Abone olElvan Ebinç’in 3 yıl önce araştırmaya, 2 yıl önce de yazmaya başladığı Kağıttan Köprüler isimli romanı edebiyatseverlerle buluştu.
Adanalı yazar Elvan Ebinç, Doğu’yla Batı arasında geçen, mistik bir papirüsün izinde unutulmaz bir aşk ve dramı konu aldığı romanıyla okuru derinden etkiliyor.
KURGU VE KARAKTER ŞÖLENİ
Ölüm, aşk, entrika, ihanet ve aile bağları üzerine Doğu’nun tatlı tılsımıyla örülmüş olan bu roman, Türk Edebiyatının yeni bir ses kazandığını müjdeliyor.
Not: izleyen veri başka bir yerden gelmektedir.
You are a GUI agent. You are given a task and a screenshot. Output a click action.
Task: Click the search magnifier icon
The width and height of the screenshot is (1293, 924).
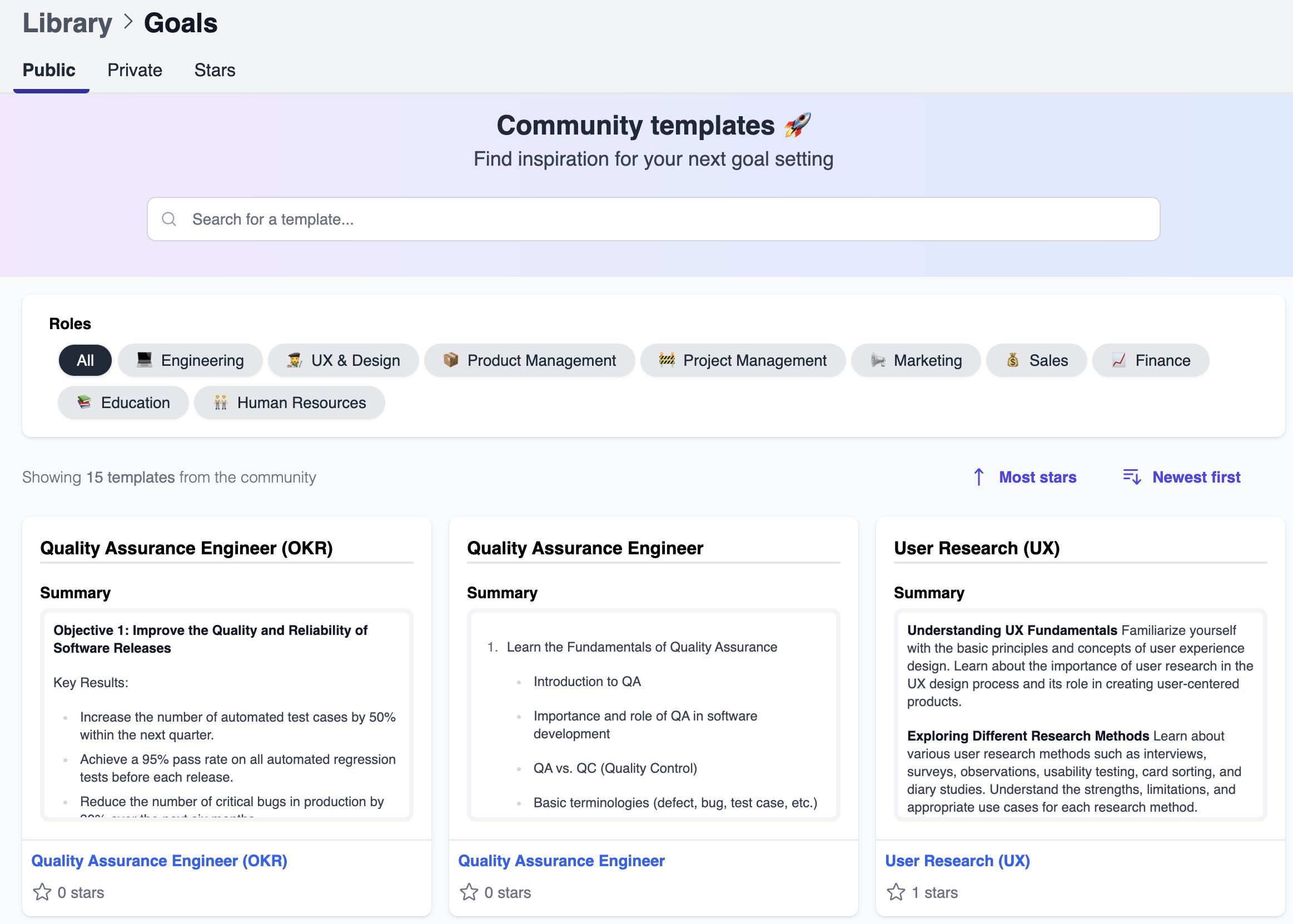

Kağıttan Köprüler ustalıkla kaleme alınmış tam bir kurgu ve karakter şöleni.
DERİN EMEK ÜRÜNÜ
Derin bir mistizim, polisiyle romanları aratmayacak denli nefes kesen bir kurgu, yürek burkan bir aile dramı ve duygularınızı kamçılayacak, masum ama tehlikeli bir aşk masalı…
1 yıllık ön hazırlık sürecinin ardından roman yazmanın sistematiğini kafasında çözdüğü anda romanı akıcı bir şekilde oluşturduğunu söyleyen Elvan Ebinç, yazmanın kendisi için bir yaşam biçimi olduğunu söyledi.
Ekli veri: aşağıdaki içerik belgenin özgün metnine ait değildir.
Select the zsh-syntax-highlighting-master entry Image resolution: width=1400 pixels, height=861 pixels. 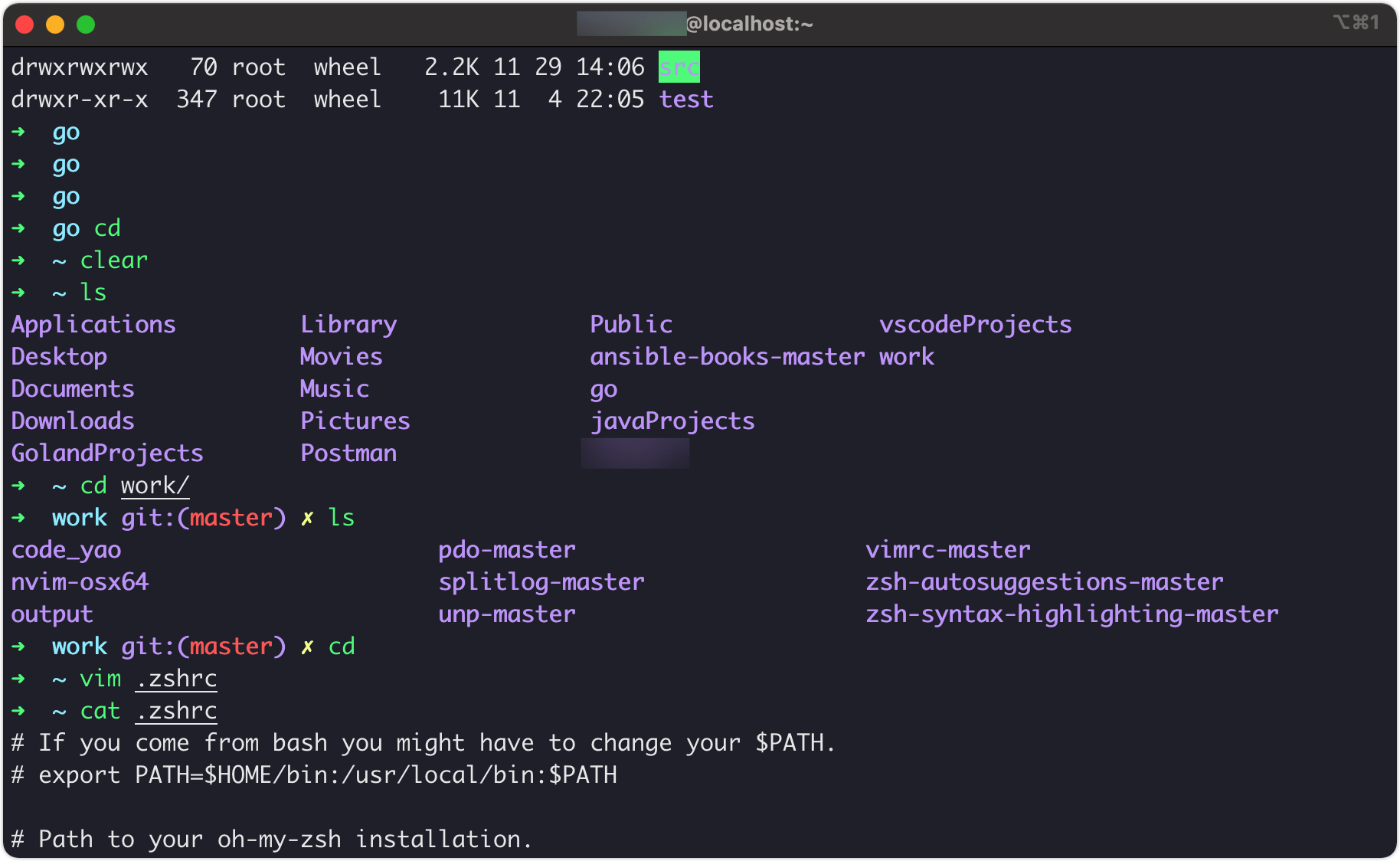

Kağıttan Köprüler’i yazarken romanda geçen konuların film şeridi gibi gözünün önünden geçtiğini ve her anını hissettiğini kaydeden Ebinç, karakterlerin içine nüfuz etmeye başladığı andan itibaren romanın parmaklarından döküldüğünü ifade etti.
KALICI BİR ESER BIRAKMA İSTEĞİ
Yaşarken bu dünyaya kalıcı bir şeyler bırakmanın kendisi için bir amaç haline geldiğini vurgulayan Ebinç, kendi kağıttan köprülerini kurma amacına böylece ulaşmanın heyecanını yaşadığını söyledi. Ebinç, “Adını koyduğum bu romanla birlikte, ben de o kendi hayatımla dünya arasına bir köprü kurmuş oldum. Kağıttan, romandan bir köprü oluştu yeryüzüyle aramda” dedi.
Hangi dalı olursa olsun sanatın bir perspektif, bakış açısı olduğunu anlatan Ebinç, şöyle konuştu: “Sanatçının mutlaka farklı bir bakış açısı ve perspektifi vardır. Ben kitap okurken alacağım mesajları seçerim, kendimi sorgularım. Bir kitap okumaya 3 günümü de harcasam, 1 ay da ayırsam boşa geçmez. Kendime bir değer katarım. Sanatın her biçimi insanların duygularına seslenir ve insanlara bir perspektif ekler.”